### “We manage what we measure, but frequently we measure what is easy.” - Datanuts meeting

link to dataset
https://www.kaggle.com/lewisgmorris/warehouse-picking-times

Content

PH_DOC - unique order reference

PH_SORDER - unique order reference

PH_DELIVER - unique delivery reference

PH_PICKEDB - name of picker

PH_PICKSTA - datetime of picking started

PH_PICKEND - datetime of picking ended

PH_TOTALLI - total lines picked

PH_TOTALBO - total boxes used

Inspiration

Can you find the patterns in the numbers?

Suggestions:

What days are busiest?   
Are things getting better or worse?   
Who is the best?   
Whos not pulling their weight?   

#### As seen above these are typical questions asked from UPH (units per hour) information. But is this the whole story?     
Assuming that a worker is not "pulling their weight" because of low UPH assumes that people generally don't want to perform well and puts this burden on the individual to fix the problem. This removes the responsibility from management to find bottle necks and other sources of delay that prevent workers from succeeding and also allows senior managers to erroniously compare disperate environments.

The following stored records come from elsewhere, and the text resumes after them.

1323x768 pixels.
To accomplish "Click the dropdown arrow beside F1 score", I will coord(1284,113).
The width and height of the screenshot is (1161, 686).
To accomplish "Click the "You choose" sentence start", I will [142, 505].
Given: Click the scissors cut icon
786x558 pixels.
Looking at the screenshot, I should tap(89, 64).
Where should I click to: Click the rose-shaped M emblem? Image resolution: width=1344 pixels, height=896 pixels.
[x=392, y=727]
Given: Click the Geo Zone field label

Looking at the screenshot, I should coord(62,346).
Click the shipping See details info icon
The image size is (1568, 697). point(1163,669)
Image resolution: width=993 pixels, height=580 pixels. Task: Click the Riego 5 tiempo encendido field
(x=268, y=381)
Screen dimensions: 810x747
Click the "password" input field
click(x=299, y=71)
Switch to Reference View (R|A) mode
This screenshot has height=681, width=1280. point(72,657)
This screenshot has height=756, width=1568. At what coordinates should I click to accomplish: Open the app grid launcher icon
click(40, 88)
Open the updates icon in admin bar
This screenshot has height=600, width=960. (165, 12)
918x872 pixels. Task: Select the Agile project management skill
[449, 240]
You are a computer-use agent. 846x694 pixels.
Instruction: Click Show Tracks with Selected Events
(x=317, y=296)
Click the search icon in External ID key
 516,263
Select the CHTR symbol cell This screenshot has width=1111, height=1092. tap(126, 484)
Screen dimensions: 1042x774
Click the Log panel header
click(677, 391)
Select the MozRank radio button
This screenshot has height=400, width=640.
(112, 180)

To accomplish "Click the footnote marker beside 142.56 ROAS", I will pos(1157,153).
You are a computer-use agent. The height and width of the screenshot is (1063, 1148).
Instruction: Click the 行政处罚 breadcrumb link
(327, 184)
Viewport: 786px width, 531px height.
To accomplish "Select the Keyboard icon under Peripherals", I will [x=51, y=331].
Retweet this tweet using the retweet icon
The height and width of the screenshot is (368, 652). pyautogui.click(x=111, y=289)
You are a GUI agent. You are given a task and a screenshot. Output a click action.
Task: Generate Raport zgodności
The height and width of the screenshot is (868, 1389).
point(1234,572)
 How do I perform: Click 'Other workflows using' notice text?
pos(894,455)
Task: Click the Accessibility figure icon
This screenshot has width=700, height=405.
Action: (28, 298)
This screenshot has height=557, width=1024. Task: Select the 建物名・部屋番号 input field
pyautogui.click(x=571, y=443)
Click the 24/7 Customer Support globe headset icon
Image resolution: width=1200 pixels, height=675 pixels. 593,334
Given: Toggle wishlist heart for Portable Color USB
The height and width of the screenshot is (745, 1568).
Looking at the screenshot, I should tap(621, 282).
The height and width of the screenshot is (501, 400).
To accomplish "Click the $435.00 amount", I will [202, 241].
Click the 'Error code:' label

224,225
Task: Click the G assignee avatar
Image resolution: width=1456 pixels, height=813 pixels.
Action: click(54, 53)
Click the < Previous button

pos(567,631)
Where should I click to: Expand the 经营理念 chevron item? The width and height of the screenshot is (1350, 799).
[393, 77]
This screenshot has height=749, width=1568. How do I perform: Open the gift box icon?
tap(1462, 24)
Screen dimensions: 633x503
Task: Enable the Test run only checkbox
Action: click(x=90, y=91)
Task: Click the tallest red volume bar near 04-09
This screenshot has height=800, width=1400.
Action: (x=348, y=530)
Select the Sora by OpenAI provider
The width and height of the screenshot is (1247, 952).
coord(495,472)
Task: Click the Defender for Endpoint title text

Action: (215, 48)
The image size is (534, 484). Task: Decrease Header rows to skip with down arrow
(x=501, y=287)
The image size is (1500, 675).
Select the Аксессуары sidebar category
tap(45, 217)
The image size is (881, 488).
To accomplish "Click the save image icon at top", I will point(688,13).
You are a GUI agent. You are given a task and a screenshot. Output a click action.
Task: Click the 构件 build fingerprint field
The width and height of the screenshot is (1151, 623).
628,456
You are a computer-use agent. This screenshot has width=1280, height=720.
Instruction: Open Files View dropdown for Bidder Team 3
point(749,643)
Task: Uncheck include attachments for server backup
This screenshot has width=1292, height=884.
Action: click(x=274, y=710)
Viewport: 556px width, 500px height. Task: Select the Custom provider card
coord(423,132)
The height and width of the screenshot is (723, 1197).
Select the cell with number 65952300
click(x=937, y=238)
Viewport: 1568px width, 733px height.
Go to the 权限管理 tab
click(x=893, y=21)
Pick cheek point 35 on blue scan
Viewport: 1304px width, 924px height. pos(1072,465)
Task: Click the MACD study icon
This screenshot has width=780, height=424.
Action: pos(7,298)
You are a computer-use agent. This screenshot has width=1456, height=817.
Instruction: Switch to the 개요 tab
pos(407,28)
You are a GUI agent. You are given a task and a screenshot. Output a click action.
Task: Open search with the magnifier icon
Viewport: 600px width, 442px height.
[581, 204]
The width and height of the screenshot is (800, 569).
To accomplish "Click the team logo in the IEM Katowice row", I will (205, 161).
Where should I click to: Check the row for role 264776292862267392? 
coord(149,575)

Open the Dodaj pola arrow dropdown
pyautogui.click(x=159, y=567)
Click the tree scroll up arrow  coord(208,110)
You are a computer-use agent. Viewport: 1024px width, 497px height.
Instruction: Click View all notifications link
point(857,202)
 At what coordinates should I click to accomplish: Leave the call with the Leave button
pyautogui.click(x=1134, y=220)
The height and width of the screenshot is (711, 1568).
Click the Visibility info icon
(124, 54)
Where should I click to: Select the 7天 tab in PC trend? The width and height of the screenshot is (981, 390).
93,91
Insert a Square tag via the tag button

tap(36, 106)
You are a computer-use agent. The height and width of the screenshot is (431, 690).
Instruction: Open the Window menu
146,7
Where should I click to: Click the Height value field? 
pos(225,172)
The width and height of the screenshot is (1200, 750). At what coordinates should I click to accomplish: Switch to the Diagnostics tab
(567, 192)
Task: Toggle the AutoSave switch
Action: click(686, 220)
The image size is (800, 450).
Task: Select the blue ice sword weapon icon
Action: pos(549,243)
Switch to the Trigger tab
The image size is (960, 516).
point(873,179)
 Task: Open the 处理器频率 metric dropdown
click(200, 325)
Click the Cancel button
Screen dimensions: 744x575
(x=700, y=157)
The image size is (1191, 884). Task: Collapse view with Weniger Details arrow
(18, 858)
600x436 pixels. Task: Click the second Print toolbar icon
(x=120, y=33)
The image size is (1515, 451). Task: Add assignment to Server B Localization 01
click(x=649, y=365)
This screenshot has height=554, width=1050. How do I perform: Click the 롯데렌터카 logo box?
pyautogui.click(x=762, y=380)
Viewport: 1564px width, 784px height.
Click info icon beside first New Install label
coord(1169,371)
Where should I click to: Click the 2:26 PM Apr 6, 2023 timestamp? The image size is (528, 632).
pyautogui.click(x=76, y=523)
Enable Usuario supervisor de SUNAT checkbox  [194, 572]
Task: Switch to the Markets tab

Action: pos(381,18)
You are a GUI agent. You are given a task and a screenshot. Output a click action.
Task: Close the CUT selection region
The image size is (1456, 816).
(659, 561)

#### What if we assumed that every worker wants to succeed and limitations in the environment prevents them from doing so?    
This mindset would challenge managers to find and fix the areas and processes that are getting in the way of success and/or to determine if the cost of fixing the issue is more or less expensive than hiring additional labor and would provide a more accurate basis of performance assessment.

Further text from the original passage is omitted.